## [情報の活用]
1) 人口問題の文章では、世界人口は2050年ごろまでに約何人まで増え続けると考えられているかを答えなさい。
2) 人口問題の文章を、最後の文の後から書き継ぎなさい。

人口問題は、21世紀の人類生存を左右する地球上の最も重要な課題です。日本では少子高齢化の進展で人口問題といえば高齢化と少子化に終始している感がありますが1999年に60億人を超えた世界現在65億人に達し、人口は依然として増え続けています。今後、2050年ぐらいまでは約90億人にまで増加を続けると考えられており、この地球環境に大きな圧迫を加えることは間違いありません。
人口の増加は、あらゆる社会・経済問題に大きな影響を及ぼします。その中でも特に世界人口の大半を占めるアジアにおける人口の行方が、人類生存のカギを握っているといえます。
今、世界各地で叫ばれている"環境問題"も、人口の増加が大きな根本原因です。日本での食料は豊富に出回っていますが、世界に目を転じるとその様相は危機的ともいえます。人口増加に伴う食料不足を補うため、灌漑農業の拡大とその過剰揚水による水不足、地下水位の低下・枯渇が生じ、さらに新規耕地を求めて山岳部に開発の手が入り、環境維持的でない焼畑農業が広がり、燃料にするための薪伐採などが行われた結果、森林破壊、土壌流出をもたらしています。また一方では急速な工業化は大気汚染や水質汚濁など多くの産業公害を引き起こしています。地球環境の悪化は、もうこれ以上放置できないないギリギリのところにきています。この問題に根本的に対処するためには人口の安定化が絶対に不可欠です。

## [提供データ]
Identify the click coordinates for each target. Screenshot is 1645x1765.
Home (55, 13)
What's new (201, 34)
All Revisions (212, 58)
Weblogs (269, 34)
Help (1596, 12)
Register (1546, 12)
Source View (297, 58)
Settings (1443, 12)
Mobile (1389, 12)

## [回答一覧]
1) 約90億人

2)
現在、世界の人口問題は複雑な様相を示しています。サハラ以南のアフリカや南アジアでは爆発的な人口増加が続き、貧困に悩んでいると同時に、HIV/エイズの蔓延が大きな被害をもたらしています。また日本などのような先進国では、少子・高齢化が進み将来の深刻な労働問題や社会保障費の増大、経済力の衰退など、様々な重大な社会・経済問題を抱えています。人口問題は私達にとって身近な、"幸せ"や"生き方"を左右する問題でもあるのです。